Rate_nucleation = 1/(t_{(0.1(Fmax-Finitial))}).

This is only an approximation of the nucleation rate as nucleation involves multiple steps.

The samples from the fluorescence assay were centrifuged for 30 min at 100 000 g in a TLA 100 rotor. Only polymerized actin sediments under these conditions. The pellets were resuspended in 1 × Laemmli's sample buffer and equivalent amounts were loaded on 15% SDS-PAGE gels. Densitometry of Coomassie Blue stained gels was used to determine the fraction of actin that was polymerized by dynacortin.
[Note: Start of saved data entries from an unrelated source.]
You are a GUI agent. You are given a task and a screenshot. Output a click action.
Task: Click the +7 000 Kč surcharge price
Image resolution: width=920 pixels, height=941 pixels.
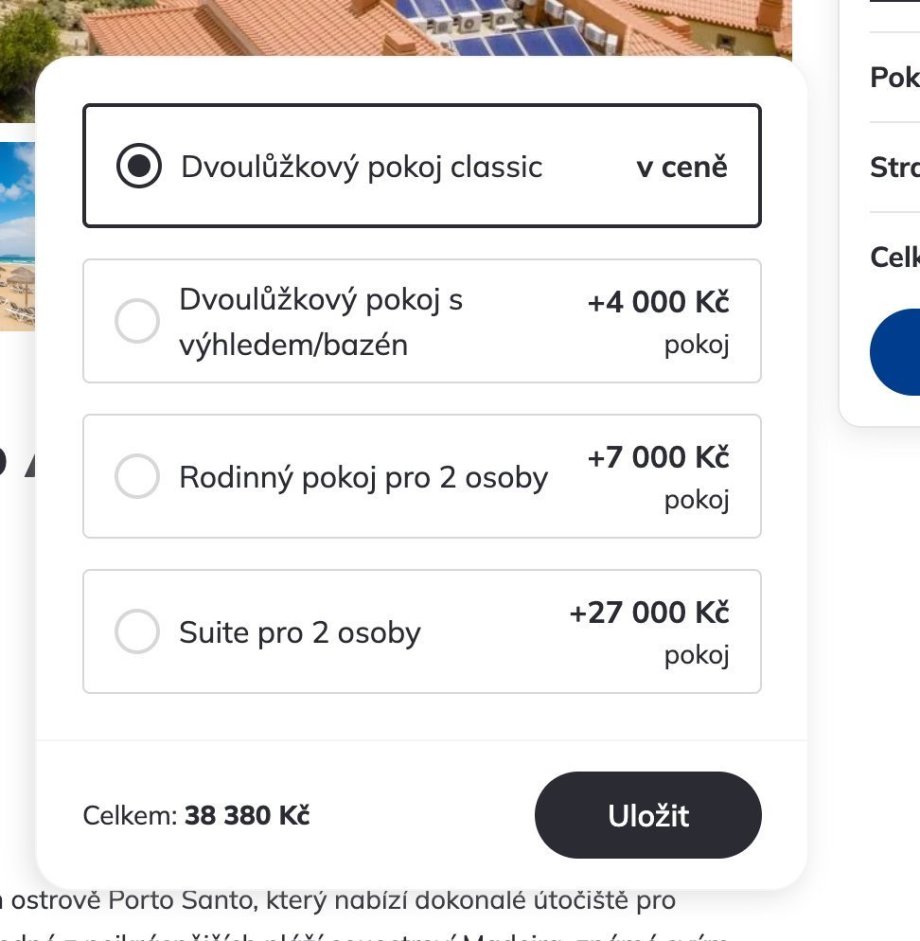(x=658, y=457)
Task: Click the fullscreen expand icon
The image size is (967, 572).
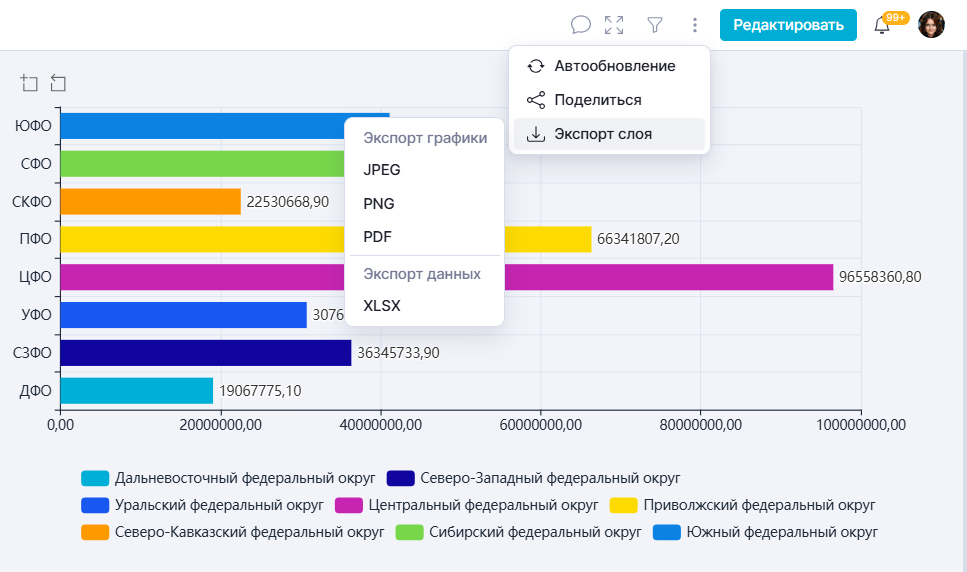Action: 614,25
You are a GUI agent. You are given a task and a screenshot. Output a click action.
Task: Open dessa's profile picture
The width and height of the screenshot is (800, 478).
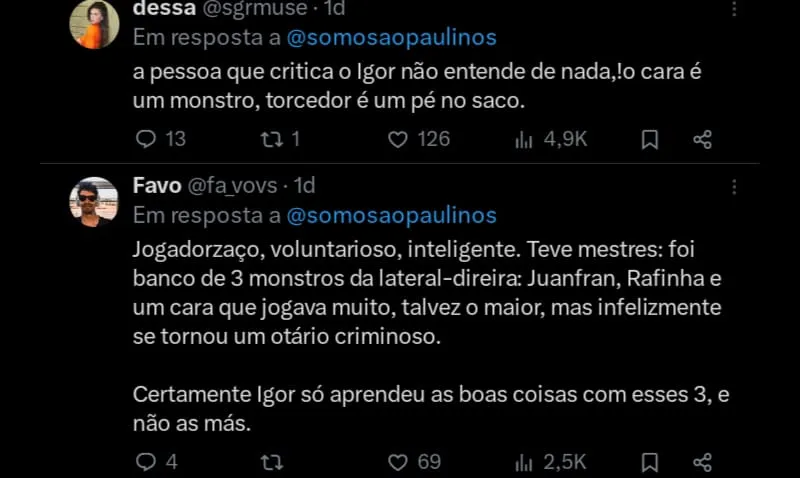(94, 25)
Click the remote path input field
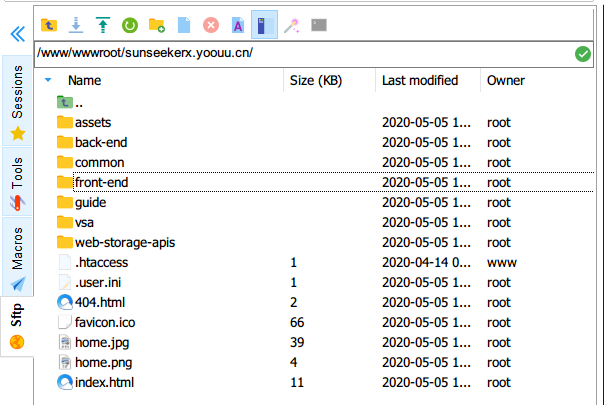The height and width of the screenshot is (405, 604). [x=300, y=53]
10-μM G-actin (10% pyrene-labeled) was polymerized by addition of 2 mM MgCl₂ and 50 mM KCl 25°C for 1 h. F-actin was diluted to the desired concentration in F-buffer. The pyrene fluorescence of F-actin at each concentration was monitored as described above. Unassembled G-actin pyrene fluorescence at each concentration was also measured to determine the background fluorescence. To determine the critical concentration of actin or dynacortin, the net change in pyrene fluorescence of an actin polymerization reaction was measured as a function of increasing actin or dynacortin concentration. Critical concentrations were obtained from the linear fits of the data, which were used to determine the x-intersect of the comparator unassembled and assembled samples.

Samples containing actin and dynacortin were deposited on carbon-coated Formvar grids, negatively stained with 1.5% uranyl acetate, and observed using a Phillips CM-120 TEM, operating at 80 kV.